Exercise objective
From the line containing "Open the chat" to the final line of the listing, restate each line word for word and add nothing.

(Beginning of Data records)

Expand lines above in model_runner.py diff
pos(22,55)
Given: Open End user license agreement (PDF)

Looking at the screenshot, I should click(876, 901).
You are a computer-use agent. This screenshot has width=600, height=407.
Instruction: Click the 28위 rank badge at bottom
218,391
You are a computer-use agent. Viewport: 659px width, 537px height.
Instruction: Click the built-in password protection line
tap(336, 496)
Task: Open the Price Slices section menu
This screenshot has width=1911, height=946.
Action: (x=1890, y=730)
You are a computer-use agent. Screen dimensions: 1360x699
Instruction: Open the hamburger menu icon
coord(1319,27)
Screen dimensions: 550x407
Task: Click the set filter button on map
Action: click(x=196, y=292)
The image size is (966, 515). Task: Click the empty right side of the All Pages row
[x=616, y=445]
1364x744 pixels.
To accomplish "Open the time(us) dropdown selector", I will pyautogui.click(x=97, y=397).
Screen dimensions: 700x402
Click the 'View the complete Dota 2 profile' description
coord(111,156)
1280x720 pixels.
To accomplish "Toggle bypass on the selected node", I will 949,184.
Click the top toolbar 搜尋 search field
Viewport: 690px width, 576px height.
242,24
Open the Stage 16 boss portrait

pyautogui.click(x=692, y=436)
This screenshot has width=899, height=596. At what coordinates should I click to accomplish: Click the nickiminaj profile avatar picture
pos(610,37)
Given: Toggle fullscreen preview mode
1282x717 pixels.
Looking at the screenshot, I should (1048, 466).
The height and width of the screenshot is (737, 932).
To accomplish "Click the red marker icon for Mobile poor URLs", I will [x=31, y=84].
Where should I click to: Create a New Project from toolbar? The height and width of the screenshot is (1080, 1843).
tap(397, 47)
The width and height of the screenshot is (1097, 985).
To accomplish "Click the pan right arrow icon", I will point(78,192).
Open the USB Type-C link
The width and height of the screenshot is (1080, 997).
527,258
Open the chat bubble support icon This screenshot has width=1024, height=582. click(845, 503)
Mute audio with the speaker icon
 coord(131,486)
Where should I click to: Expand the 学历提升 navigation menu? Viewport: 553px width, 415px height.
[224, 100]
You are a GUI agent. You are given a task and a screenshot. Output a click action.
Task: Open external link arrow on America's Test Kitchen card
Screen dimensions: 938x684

(End of Data records)

Response
Open the chat bubble support icon This screenshot has width=1024, height=582. click(845, 503)
Mute audio with the speaker icon
 coord(131,486)
Where should I click to: Expand the 学历提升 navigation menu? Viewport: 553px width, 415px height.
[224, 100]
You are a GUI agent. You are given a task and a screenshot. Output a click action.
Task: Open external link arrow on America's Test Kitchen card
Screen dimensions: 938x684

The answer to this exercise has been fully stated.